La composizione del parlamento iracheno - da bbc.co.uk
Il partito Iraqiya rappresenta, stando alle ultime elezioni del 2010, la maggioranza, seppur risicata, degli elettori. Con il 24,72% la formazione politica sunnita aveva battuto di pochi voti il 24,22% degli sciiti della State of Law Coalition (di Nouri al Maliki) e superato anche l’altro grande partito sciita, la National Iraq Alliance ferma al 18,15%. Anche la componente curda, terza etnia del Paese, ha avuto, con il presidente Jalal Talabani, la sua rappresentanza, di nome e di fatto considerando che i loro numeri in parlamento non possono competere con quelli delle altre due comunità e che, essendo l’Iraq una repubblica parlamentare, il presidente ha, per l’appunto, una funzione di rappresentanza. I curdi hanno, però, un’importanza strategica fondamentale per lo sfruttamento delle risorse energetiche irachene, presenti in gran parte del territorio della regione autonoma del Kurdistan.
La ripartizione delle cariche istituzionali su base etnica e settaria prevista dalla costituzione post Saddam Hussein e voluta proprio per favorire una pacificazione tra le differenti componenti del Paese, ha avuto, invece, esattamente l’effetto opposto.
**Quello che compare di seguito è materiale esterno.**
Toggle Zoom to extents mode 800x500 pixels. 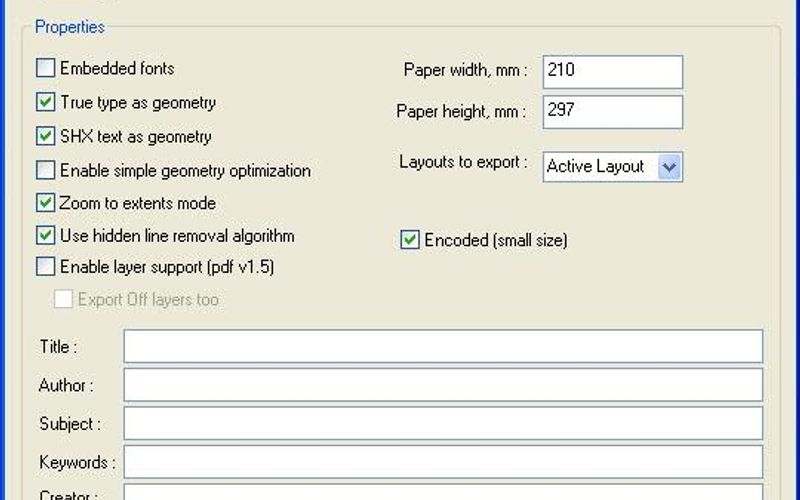pyautogui.click(x=45, y=203)
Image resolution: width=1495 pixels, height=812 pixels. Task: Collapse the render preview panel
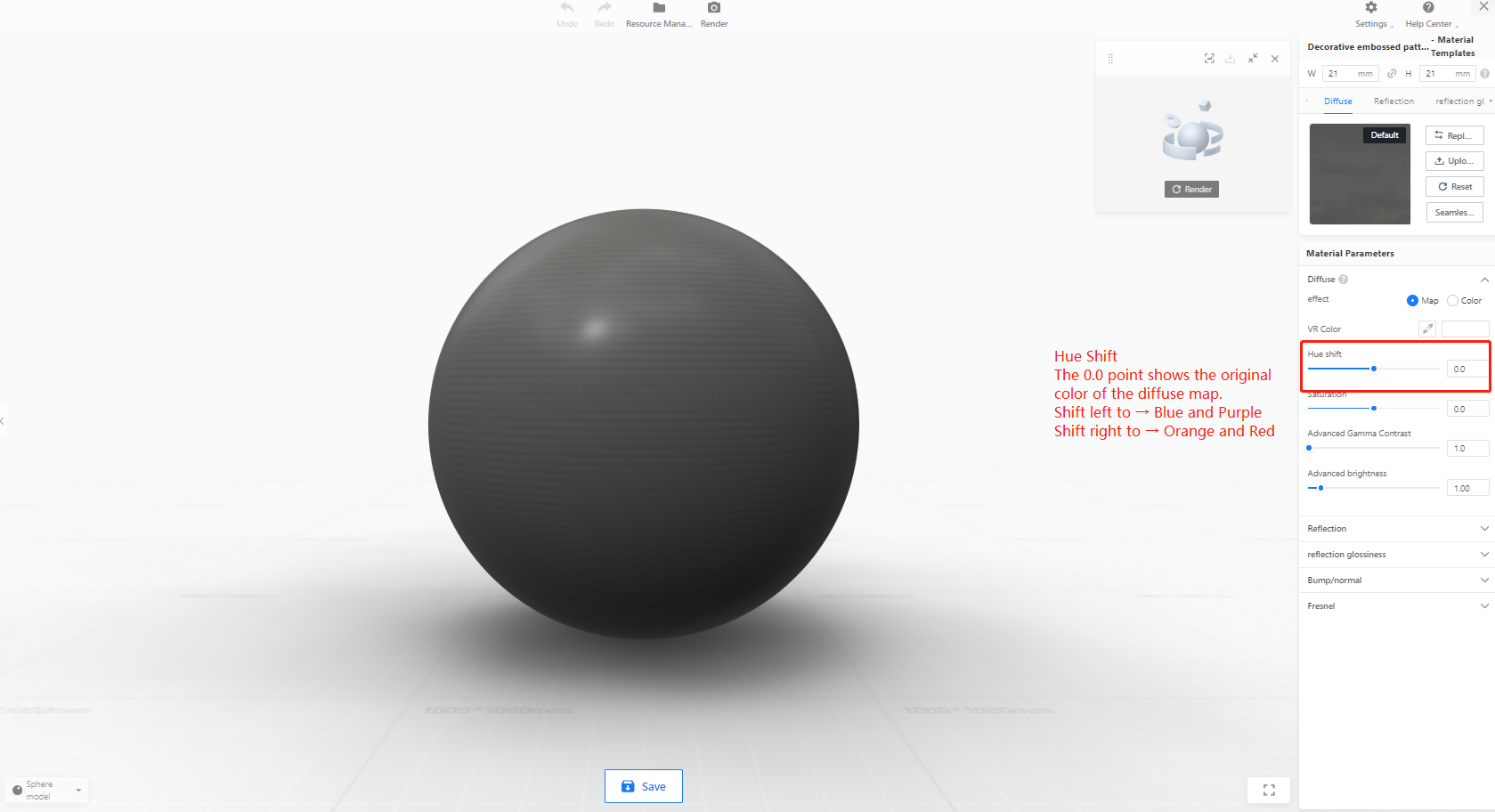point(1253,59)
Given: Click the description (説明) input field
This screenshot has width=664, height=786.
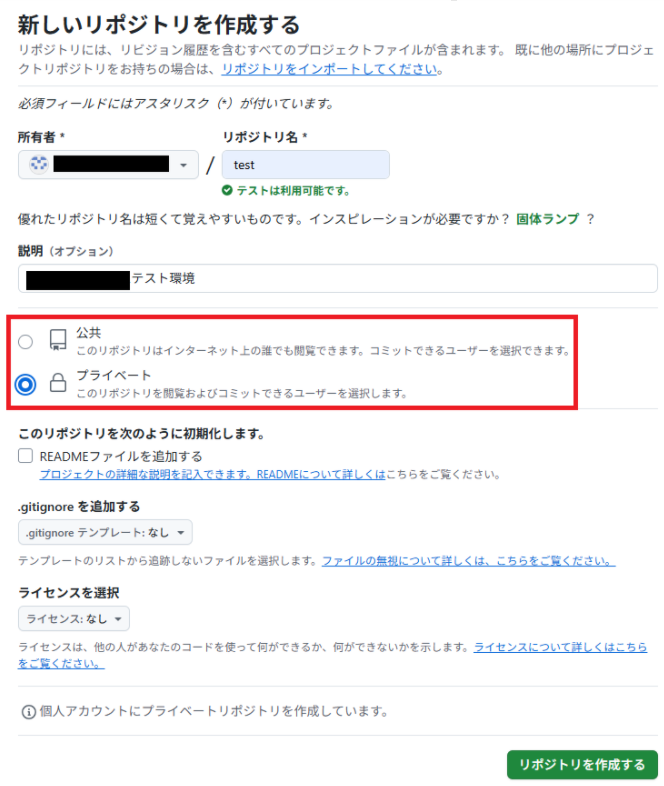Looking at the screenshot, I should point(338,278).
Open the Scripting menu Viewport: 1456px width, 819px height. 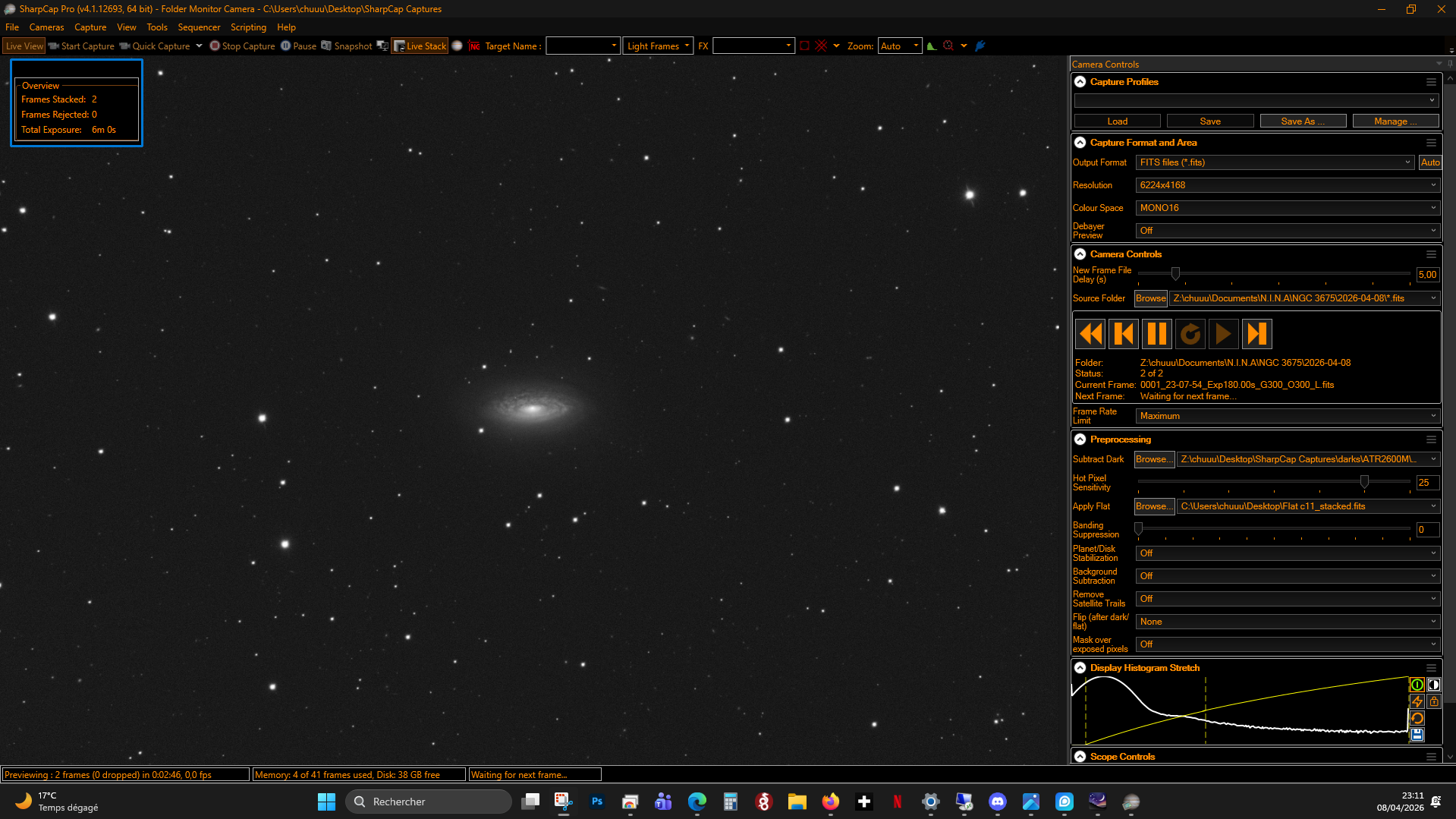coord(248,27)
L’Iraq che gli Stati Uniti speravano di aver liberato da un dittatore e nel quale volevano instillare il seme della democrazia, si è ritrovato con un governo debole, frazionato e influenzabile. L’Iran, ad esempio, non ha dovuto fare molto per allungare la sua mano sulla popolazione sciita, a lungo tenuta sotto il giogo del partito sunnita Baath di Saddam. In questo momento la situazione è a dir poco esplosiva e il ritiro delle truppe statunitensi ha accelerato il processo di disgregazione di un Paese di per sé diviso e a forte rischio di balcanizzazione.